### LESETEXT
======

Juden in Wien
In einem (nicht gezeichneten) Bericht für den Joint wird die dramatische Lage der Juden in Wien zum Jahresende 1939 dargestellt:
Die Juden in Österreich Ende 1939
Es sind immer noch etwa 60 000 Juden in Wien, die unter unvorstellbaren Umständen leben. Die meisten von ihnen wurden gezwungen, ihre Wohnung zu räumen und eine Unterkunft zur Untermiete zu finden. Im 2. und 20. Bezirk werden manchmal zwei oder drei Familien, bestehend aus acht bis zwölf Personen, in einem einzigen Zimmer zusammengepfercht.
Offiziell steht Juden eine Kündigungsfrist von drei Monaten zu, was der üblichen Frist entspricht, doch in der Praxis werden Juden aufgefordert, im Wohnungsamt der Gemeinde Wien zu erscheinen, wo sie versprechen müssen, ihr Heim „freiwillig“ in ein, zwei Wochen zu verlassen. Um dies zu erreichen, kommen alle hinlänglich bekannten Druckmittel der Nazis zur Anwendung.
Die Männer müssen stundenlang an der Wand stehen und bekommen Drohungen zu hören, dass sie noch am selben Tag erschossen werden. Sie werden von den wachhabenden SS- und SA-Männern zusammengeschlagen oder gezwungen, die Treppen zu putzen, herumzulaufen und sich gegenseitig zu beschimpfen und anzuspucken. Neue Unterkünfte werden willkürlich verteilt und sind oft bereits belegt, was zur Folge hat, dass die bisherigen Bewohner ausziehen müssen. Daher kann es Vorkommen, dass bedürftige Menschen die Räume, die sie als Untermieter bewohnen, binnen weniger Monate mehrmals wechseln müssen, ein Vorgang, der sie ihre letzten Ersparnisse kostet.

======

### AUFGABE 1
Beantworte diese Fragen zum Bericht über die Juden in Wien:
(a) Wie viele Juden leben Ende 1939 noch in Wien?
(b) Welche Kündigungsfrist steht Juden offiziell zu?
(c) In welchen Bezirken werden manchmal zwei oder drei Familien in einem einzigen Zimmer zusammengepfercht?
### AUFGABE 2
Schreibe den Bericht über die Juden in Wien im Anschluss an seinen letzten Satz weiter.

### GEGEBENE DATEN

======

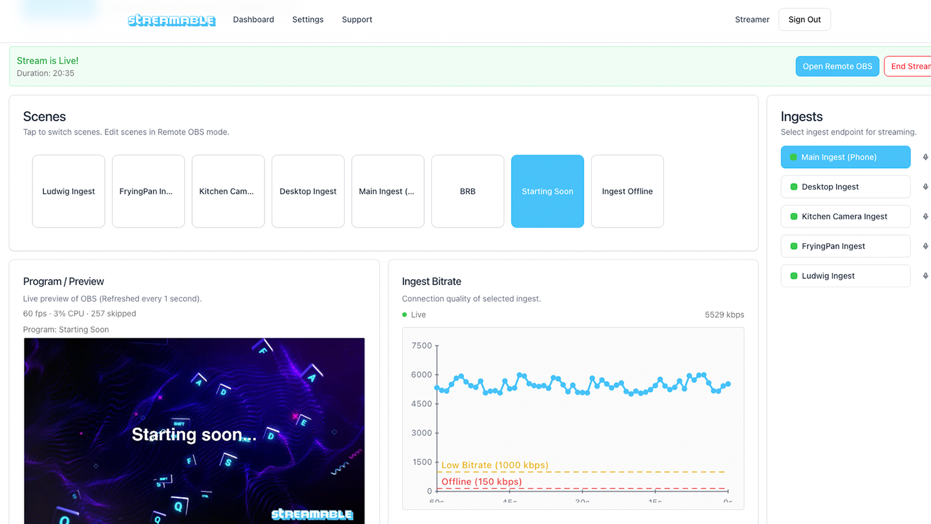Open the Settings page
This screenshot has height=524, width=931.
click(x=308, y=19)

======

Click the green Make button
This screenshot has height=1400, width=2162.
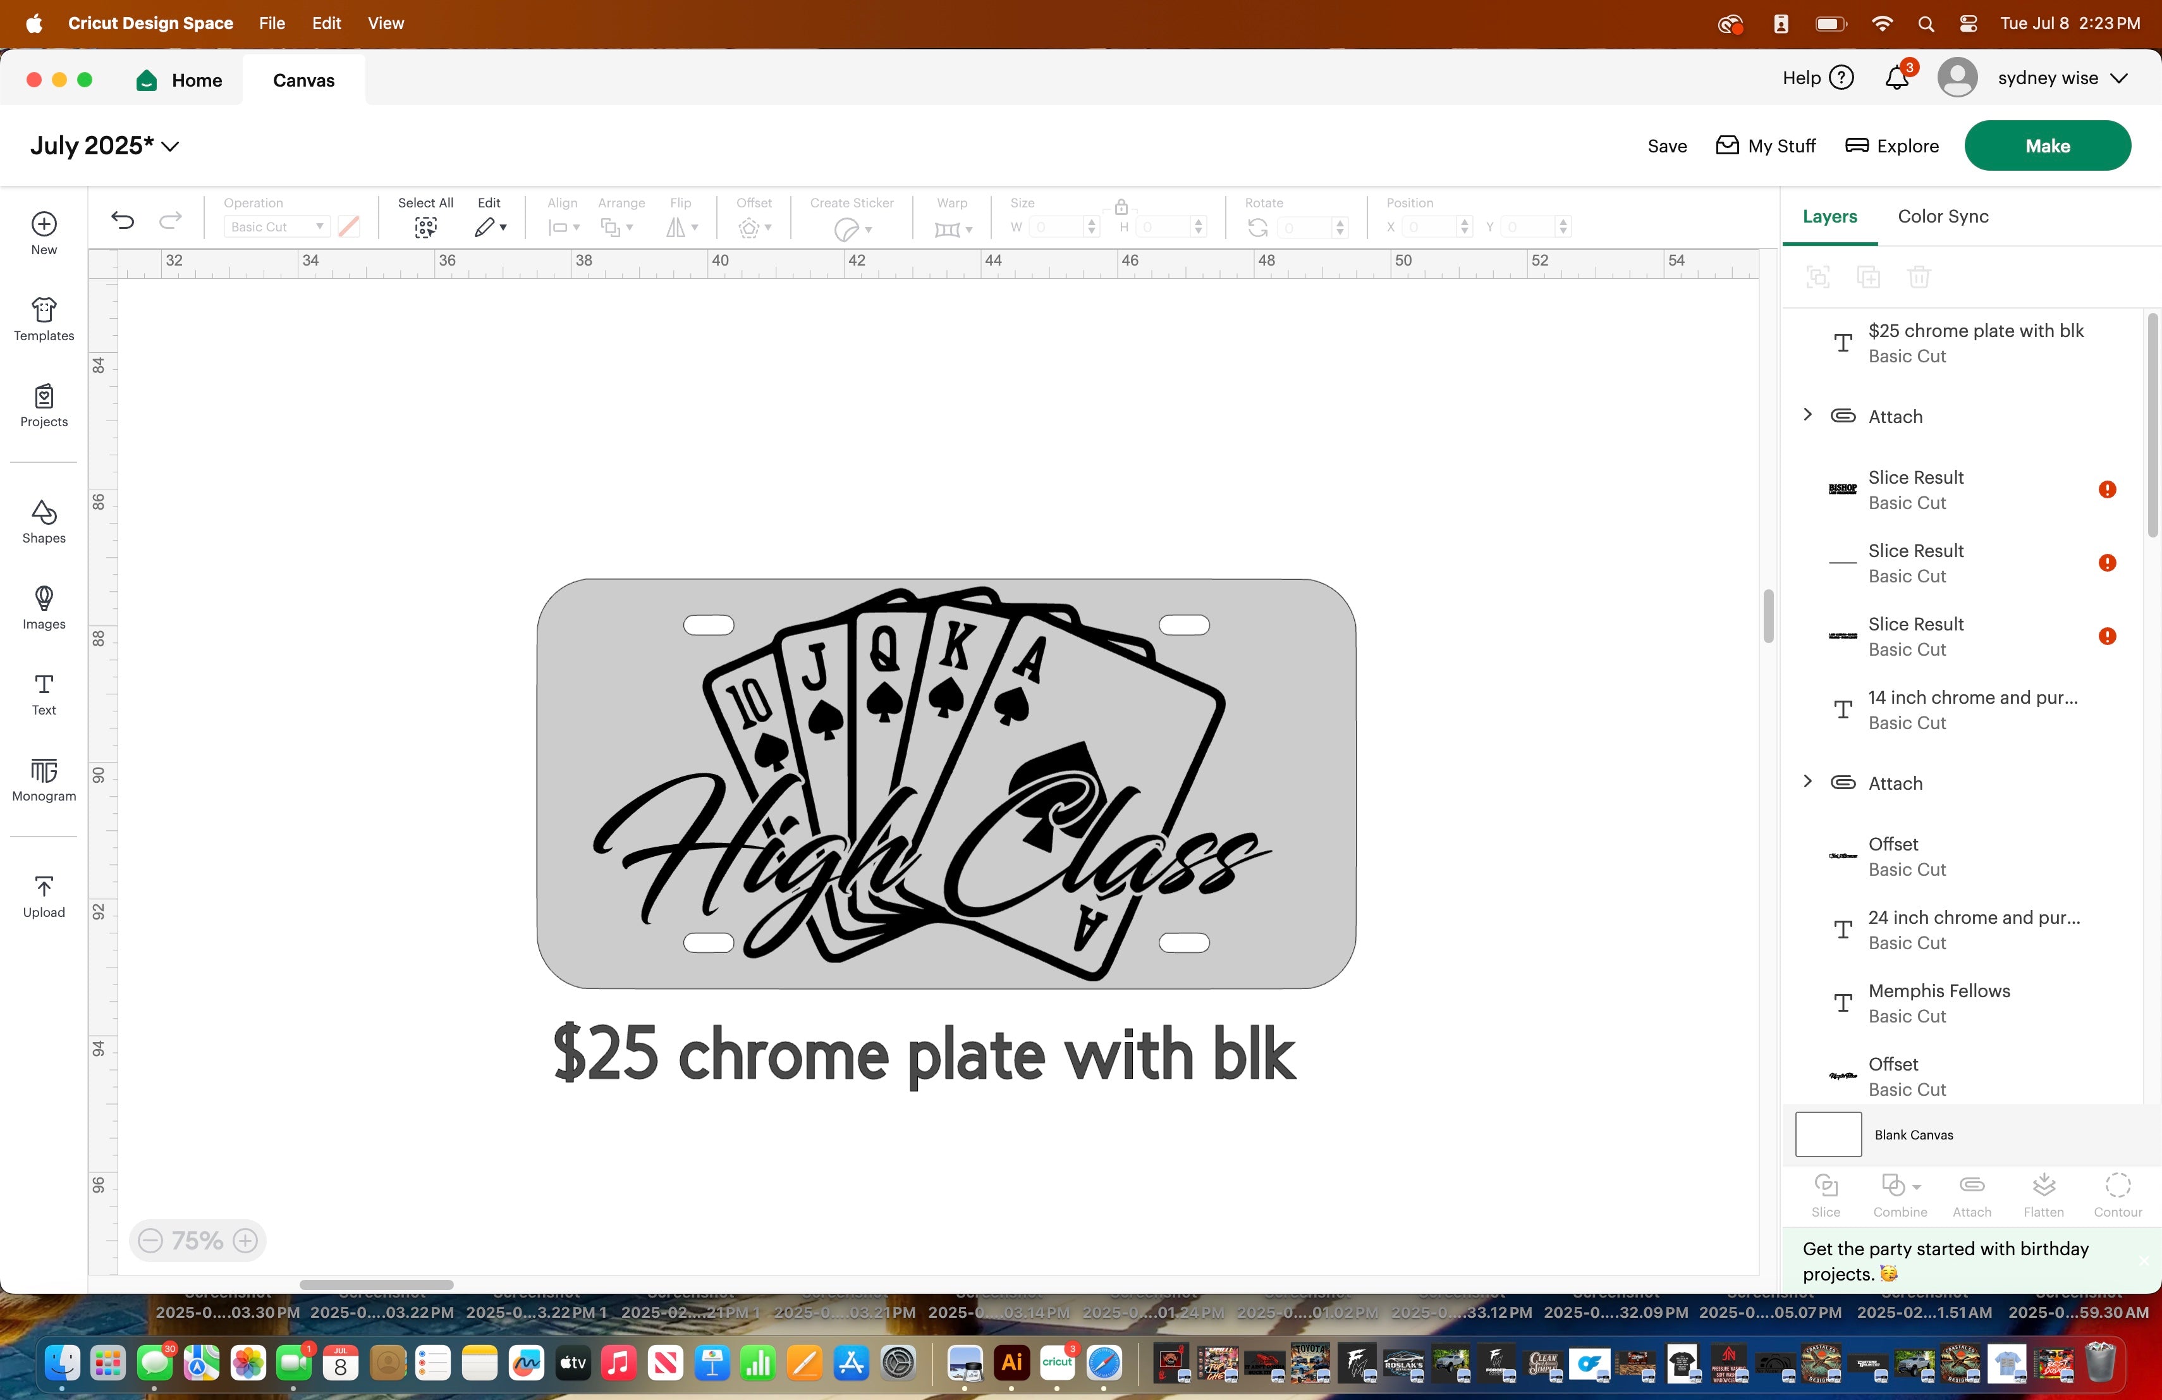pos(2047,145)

======

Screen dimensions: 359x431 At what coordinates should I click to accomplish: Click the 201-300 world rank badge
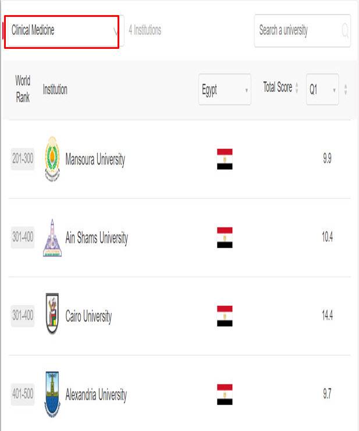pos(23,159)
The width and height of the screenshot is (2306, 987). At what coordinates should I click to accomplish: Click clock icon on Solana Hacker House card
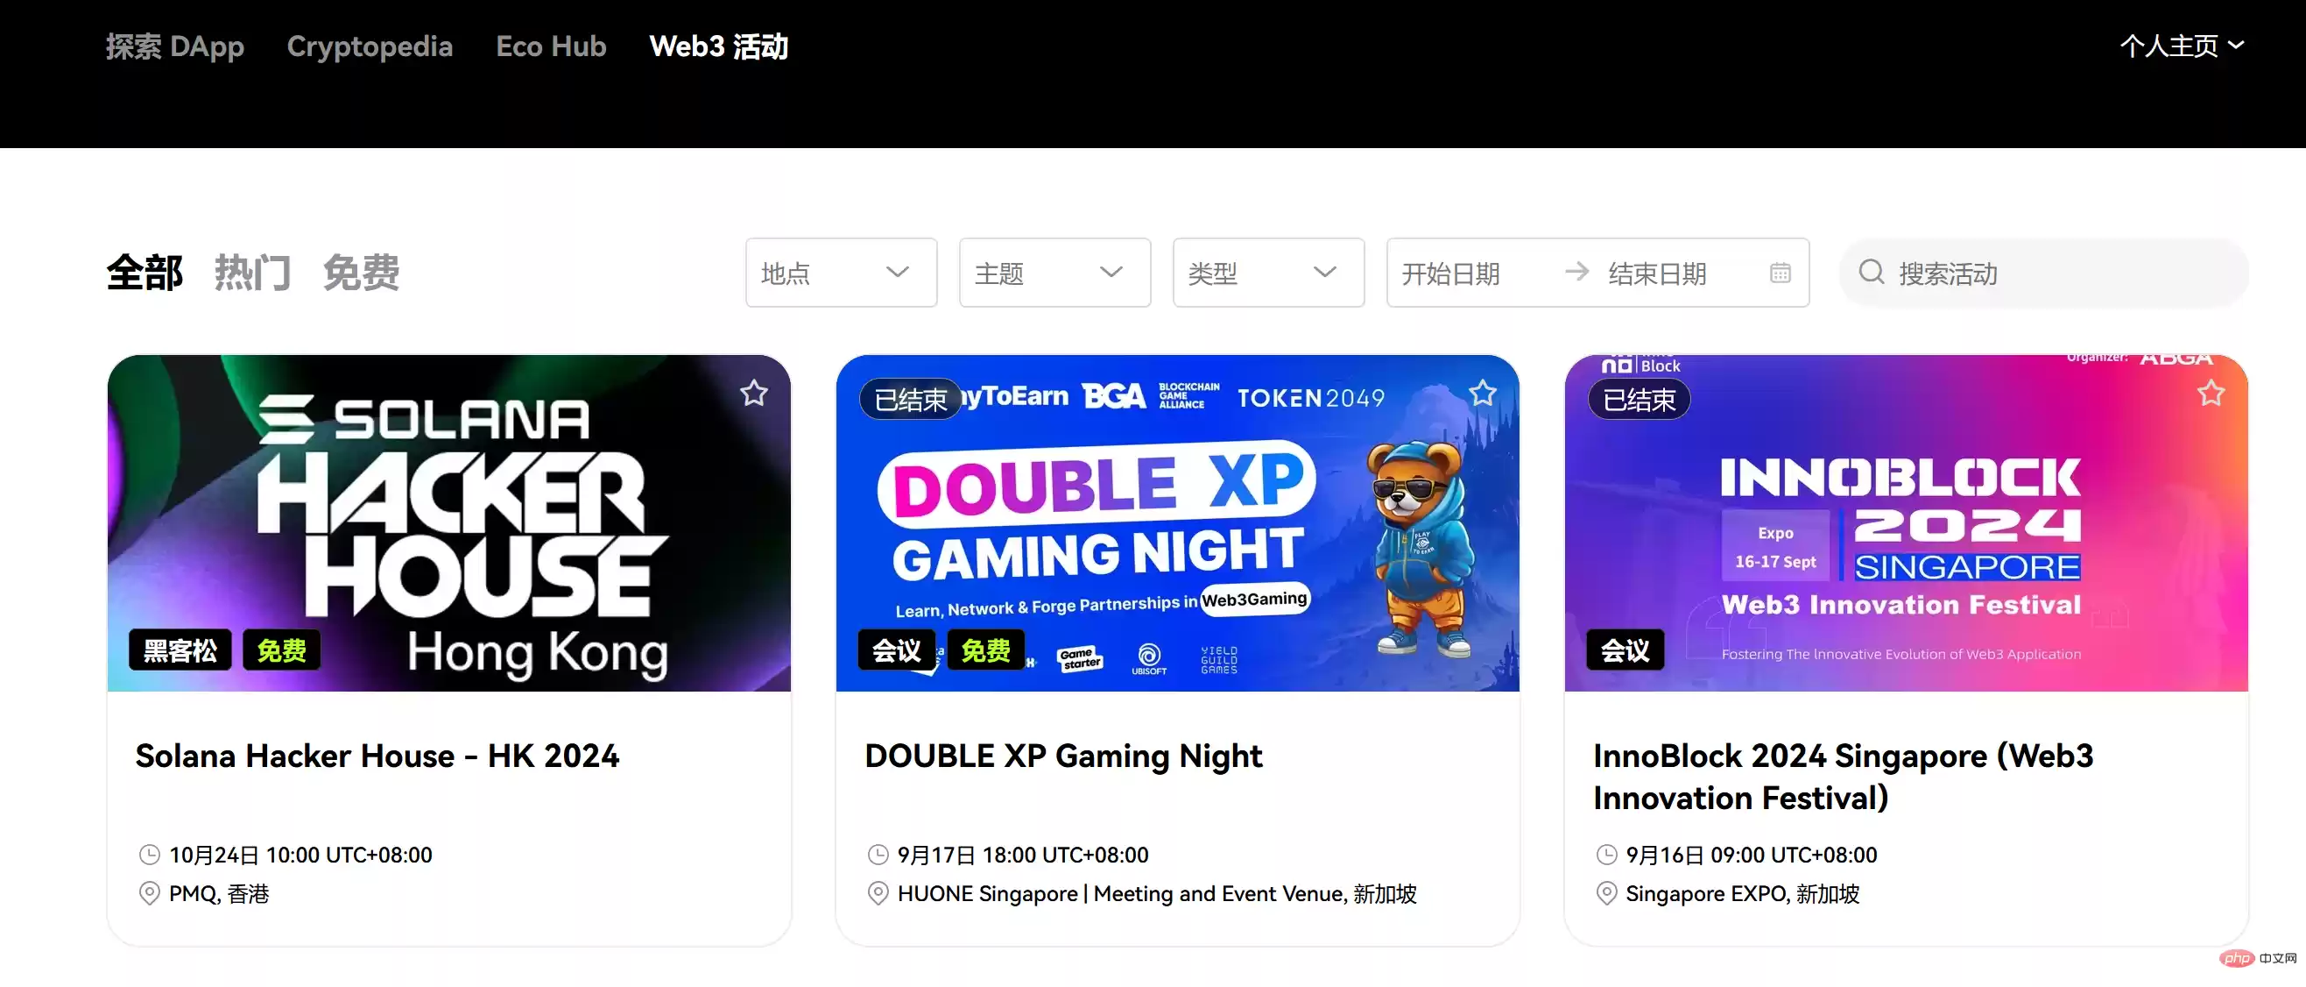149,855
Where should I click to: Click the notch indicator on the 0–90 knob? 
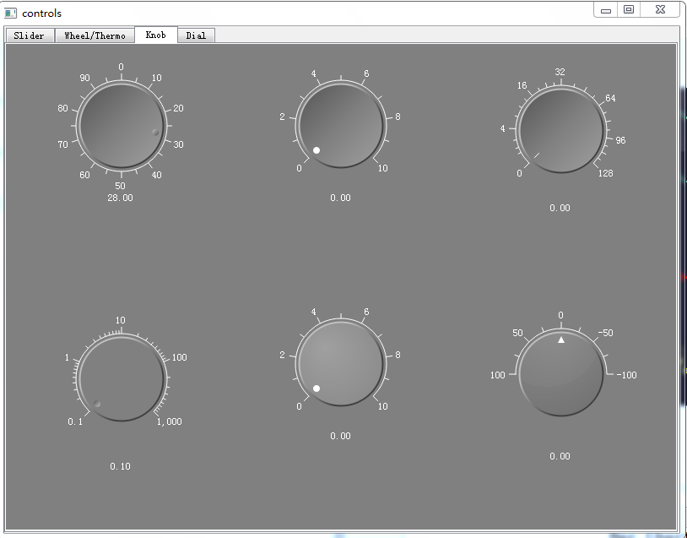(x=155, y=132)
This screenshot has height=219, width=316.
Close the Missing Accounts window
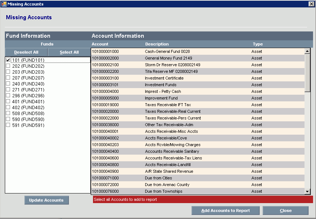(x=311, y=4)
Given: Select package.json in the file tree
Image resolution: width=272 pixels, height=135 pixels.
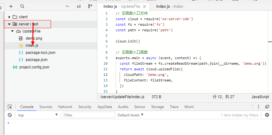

======

### LÖSUNG 1
(a) Etwa 60 000.
(b) Drei Monate.
(c) Im 2. und im 20. Bezirk.

### LÖSUNG 2
Bei Kriegsausbruch wurden Männer polnischer Staatsangehörigkeit und Staatenlose polnischer Herkunft verhaftet und in primitiven, provisorischen Lagern untergebracht. Ungefähr 2000 Personen im Alter von 16 bis 87 Jahren wurden verhaftet, etwa die Hälfte von ihnen schickte man Anfang Oktober in das Konzentrationslager Buchenwald. Was die Bedingungen dort angeht, reicht der Hinweis, dass dort innerhalb von sechs oder sieben Wochen 300 Personen starben. Täglich schickt der Lagerkommandant Telegramme an Verwandte [von Insassen] in Wien, in denen er ihnen mitteilt, dass ein Vater, Bruder oder Sohn verstorben ist. Unter dem - möglicherweise zutreffenden - Vorwand, dass in Buchenwald eine Ruhrepidemie herrsche, ist jeglicher Kontakt zu den Gefangenen untersagt, und sie dürfen nicht einmal kleinere Geldbeträge oder Päckchen erhalten. Angesichts der Epidemie, des schlechten Wetters und der dortigen Behandlung (sie müssen in unbeheizten Zelten schlafen) besteht große Gefahr, dass auch, wer noch lebt, zum Tode verurteilt ist. Außerdem befinden sich etwa 200 Personen in Dachau und Buchenwald, die dort [schon] vor dem Krieg einsaßen. Sie sind etwas besser untergebracht, aber es besteht kaum Hoffnung, dass sie in naher Zukunft freigelassen werden.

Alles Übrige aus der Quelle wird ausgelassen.